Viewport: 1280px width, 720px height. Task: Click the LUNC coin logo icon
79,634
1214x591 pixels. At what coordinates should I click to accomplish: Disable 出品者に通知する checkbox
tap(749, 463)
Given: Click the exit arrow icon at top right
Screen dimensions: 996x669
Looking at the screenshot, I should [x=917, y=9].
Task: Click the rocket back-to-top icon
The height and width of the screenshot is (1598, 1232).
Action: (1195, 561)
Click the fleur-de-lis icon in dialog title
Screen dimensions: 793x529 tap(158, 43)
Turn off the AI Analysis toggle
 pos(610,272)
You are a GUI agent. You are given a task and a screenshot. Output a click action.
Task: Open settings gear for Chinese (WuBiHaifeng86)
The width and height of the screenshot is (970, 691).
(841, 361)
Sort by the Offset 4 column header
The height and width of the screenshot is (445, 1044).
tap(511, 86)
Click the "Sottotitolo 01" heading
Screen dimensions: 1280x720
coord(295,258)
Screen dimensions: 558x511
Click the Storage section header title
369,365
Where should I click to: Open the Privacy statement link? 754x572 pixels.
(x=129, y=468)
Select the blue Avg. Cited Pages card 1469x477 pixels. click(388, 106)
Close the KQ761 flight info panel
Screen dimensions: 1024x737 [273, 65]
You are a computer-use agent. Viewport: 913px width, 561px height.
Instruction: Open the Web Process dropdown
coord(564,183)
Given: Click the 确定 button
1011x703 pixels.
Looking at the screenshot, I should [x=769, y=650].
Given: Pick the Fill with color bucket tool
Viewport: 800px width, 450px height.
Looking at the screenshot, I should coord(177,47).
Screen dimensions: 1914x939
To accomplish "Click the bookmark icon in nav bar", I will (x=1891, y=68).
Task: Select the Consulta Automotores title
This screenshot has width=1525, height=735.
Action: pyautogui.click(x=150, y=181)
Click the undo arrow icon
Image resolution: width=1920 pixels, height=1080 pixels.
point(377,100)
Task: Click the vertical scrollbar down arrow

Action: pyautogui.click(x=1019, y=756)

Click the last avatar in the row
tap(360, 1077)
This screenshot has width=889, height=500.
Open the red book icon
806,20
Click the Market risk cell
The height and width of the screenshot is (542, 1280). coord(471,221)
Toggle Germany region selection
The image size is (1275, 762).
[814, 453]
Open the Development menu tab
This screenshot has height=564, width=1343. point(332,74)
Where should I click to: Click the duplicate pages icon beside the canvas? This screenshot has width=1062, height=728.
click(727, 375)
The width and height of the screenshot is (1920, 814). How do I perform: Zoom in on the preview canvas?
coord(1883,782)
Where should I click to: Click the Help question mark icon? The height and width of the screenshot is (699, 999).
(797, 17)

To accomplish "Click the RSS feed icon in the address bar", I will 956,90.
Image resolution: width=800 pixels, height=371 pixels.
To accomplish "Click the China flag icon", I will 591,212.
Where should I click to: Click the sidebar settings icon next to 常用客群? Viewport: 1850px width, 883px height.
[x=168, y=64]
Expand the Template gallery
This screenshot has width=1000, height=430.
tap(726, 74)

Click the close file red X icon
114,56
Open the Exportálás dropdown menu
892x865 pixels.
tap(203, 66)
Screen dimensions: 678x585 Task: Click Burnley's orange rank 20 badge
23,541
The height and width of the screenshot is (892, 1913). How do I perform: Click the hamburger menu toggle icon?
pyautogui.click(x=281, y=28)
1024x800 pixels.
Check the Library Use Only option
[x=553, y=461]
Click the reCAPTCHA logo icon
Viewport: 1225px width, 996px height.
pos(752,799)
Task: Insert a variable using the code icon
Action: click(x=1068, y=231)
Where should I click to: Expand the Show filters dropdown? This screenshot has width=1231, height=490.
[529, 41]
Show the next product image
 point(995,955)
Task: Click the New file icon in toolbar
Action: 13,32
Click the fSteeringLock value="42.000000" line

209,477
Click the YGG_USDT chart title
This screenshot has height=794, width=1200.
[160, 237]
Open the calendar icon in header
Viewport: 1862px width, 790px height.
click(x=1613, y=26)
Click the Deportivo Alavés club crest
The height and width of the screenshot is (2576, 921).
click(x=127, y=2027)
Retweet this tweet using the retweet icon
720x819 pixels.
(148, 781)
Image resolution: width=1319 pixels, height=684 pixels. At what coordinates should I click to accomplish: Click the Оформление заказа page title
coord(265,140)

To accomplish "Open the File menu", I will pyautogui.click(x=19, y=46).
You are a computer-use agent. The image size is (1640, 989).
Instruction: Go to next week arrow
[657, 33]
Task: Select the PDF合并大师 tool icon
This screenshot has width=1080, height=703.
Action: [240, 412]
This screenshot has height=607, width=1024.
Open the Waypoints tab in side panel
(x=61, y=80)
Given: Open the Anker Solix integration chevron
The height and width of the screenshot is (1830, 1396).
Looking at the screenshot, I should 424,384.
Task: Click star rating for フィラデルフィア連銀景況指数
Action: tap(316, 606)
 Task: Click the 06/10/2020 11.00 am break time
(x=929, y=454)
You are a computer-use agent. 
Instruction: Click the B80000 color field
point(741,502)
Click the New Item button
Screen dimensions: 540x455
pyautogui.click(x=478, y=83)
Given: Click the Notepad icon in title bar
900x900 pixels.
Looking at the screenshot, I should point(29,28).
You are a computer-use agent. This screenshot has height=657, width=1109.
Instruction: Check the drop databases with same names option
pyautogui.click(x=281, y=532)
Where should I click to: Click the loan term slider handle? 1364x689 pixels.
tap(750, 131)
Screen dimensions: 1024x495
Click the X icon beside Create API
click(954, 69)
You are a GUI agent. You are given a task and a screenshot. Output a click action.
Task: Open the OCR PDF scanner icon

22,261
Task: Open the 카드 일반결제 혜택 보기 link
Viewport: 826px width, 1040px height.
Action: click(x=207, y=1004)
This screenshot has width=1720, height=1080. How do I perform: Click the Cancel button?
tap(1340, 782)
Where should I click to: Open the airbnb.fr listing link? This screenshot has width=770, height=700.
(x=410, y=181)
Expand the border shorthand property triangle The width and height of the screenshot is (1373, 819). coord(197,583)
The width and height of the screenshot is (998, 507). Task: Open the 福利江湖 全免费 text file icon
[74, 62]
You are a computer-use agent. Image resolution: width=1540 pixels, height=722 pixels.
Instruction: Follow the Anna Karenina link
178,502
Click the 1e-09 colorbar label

→ EXERCISE: Where in the records above does the word "computer" appear? Copy each line that holds it.

→ EXERCISE ANSWER:
You are a computer-use agent. Viewport: 913px width, 561px height.
You are a computer-use agent. The image size is (1640, 989).
You are a computer-use agent. 
You are a computer-use agent. This screenshot has height=657, width=1109.
You are a computer-use agent. Image resolution: width=1540 pixels, height=722 pixels.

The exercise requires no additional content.